Project-specific example: pyproject.toml dependencies must specify minimum versions. package.json must use a lockfile. LLM provider SDKs must be current.

A07: Identification and Authentication Failures

• [ ] Authentication uses established frameworks (not custom crypto)
• [ ] MFA supported where applicable
• [ ] Session tokens are cryptographically random with sufficient entropy
• [ ] Failed login attempts are rate-limited and logged
• [ ] Password/token storage follows current NIST guidance (800-63b)
• [ ] Session invalidation on logout/timeout

Project-specific example: Auth tokens must be cryptographically generated. Device pairing must enforce approval flow. Backend APIs must reject unauthenticated requests.

A08: Software and Data Integrity Failures

• [ ] CI/CD pipeline has integrity checks (signed commits, protected branches)
• [ ] Dependencies verified by checksum or signature
• [ ] Deserialization of untrusted data is avoided or sandboxed
• [ ] Auto-update mechanisms verify signatures before applying

Project-specific example: If your system processes its own PRs (self-development), PR governance validation must not be bypassable. Executor output must be treated as untrusted (code review gates). Learning systems must validate data integrity before updating policy.

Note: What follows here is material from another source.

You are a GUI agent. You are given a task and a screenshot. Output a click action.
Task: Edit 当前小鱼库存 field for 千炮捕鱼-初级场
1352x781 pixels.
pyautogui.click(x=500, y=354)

A09: Security Logging and Monitoring Failures

• [ ] All authentication events logged (success and failure)
• [ ] All access control failures logged
• [ ] All input validation failures logged
• [ ] Logs include sufficient context for incident response (timestamp, user, action, resource)
• [ ] Logs do NOT contain sensitive data (tokens, passwords, PII)
• [ ] Alerting exists for anomalous patterns

Project-specific example: Structured log events must cover all gate decisions, executor invocations, merge actions, and learning updates. An audit trail (e.g., journal writer) is essential. Secret redaction must apply to all log sinks.

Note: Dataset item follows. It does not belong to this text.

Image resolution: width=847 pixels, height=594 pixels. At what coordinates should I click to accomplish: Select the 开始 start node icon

A10: Server-Side Request Forgery (SSRF)

• [ ] All user-supplied URLs are validated against an allowlist
• [ ] HTTP redirects are not blindly followed
• [ ] Internal network ranges (169.254.x.x, 10.x.x.x, etc.) are blocked for outbound requests
• [ ] Raw responses from fetched URLs are not returned to users

Project-specific example: Tracker adapters and webhook endpoints must validate all URLs. Gateways must not proxy arbitrary URLs from channel messages. LLM tool-use responses that contain URLs must be validated before fetch.

Output Contract

{
  "task_id": "string",
  "threat_assessment": {
    "A01_access_control": { "applicable": true, "risk": "HIGH|MEDIUM|LOW|N/A", "findings": [], "mitigations": [] },
    "A02_crypto": { "applicable": true, "risk": "...", "findings": [], "mitigations": [] },
    "A03_injection": { "...": "..." },
    "A04_insecure_design": { "...": "..." },
    "A05_misconfiguration": { "...": "..." },
    "A06_vulnerable_components": { "...": "..." },
    "A07_auth_failures": { "...": "..." },
    "A08_integrity_failures": { "...": "..." },
    "A09_logging_monitoring": { "...": "..." },
    "A10_ssrf": { "...": "..." }
  },
  "overall_risk": "HIGH|MEDIUM|LOW",
  "blocking_findings": ["findings that must be resolved before merge"],
  "advisory_findings": ["findings to address in follow-up tickets"]
}

Quality Gates

• Every applicable OWASP category must have at least one specific finding or explicit N/A justification
• HIGH risk findings are blocking — task cannot pass Eval Council without mitigation
• MEDIUM risk findings require a mitigation plan (can be follow-up ticket)
• All mitigations must reference specific code locations, not generic advice

Framework Hardening Addendum

• Contract versioning: Input and output contracts include contract_version with semver rules from docs/specs/skill-contract-versioning.md.
• Schema validation: Validate threat-model outputs against docs/schemas/security-assessment.schema.json before publishing to downstream consumers.
• Stop reasons: On blocking conditions, emit structured stop reasons from docs/specs/stop-reasons.md for deterministic pipeline behavior.
• Read-only guarantee: This skill performs analysis only; no external side effects are permitted.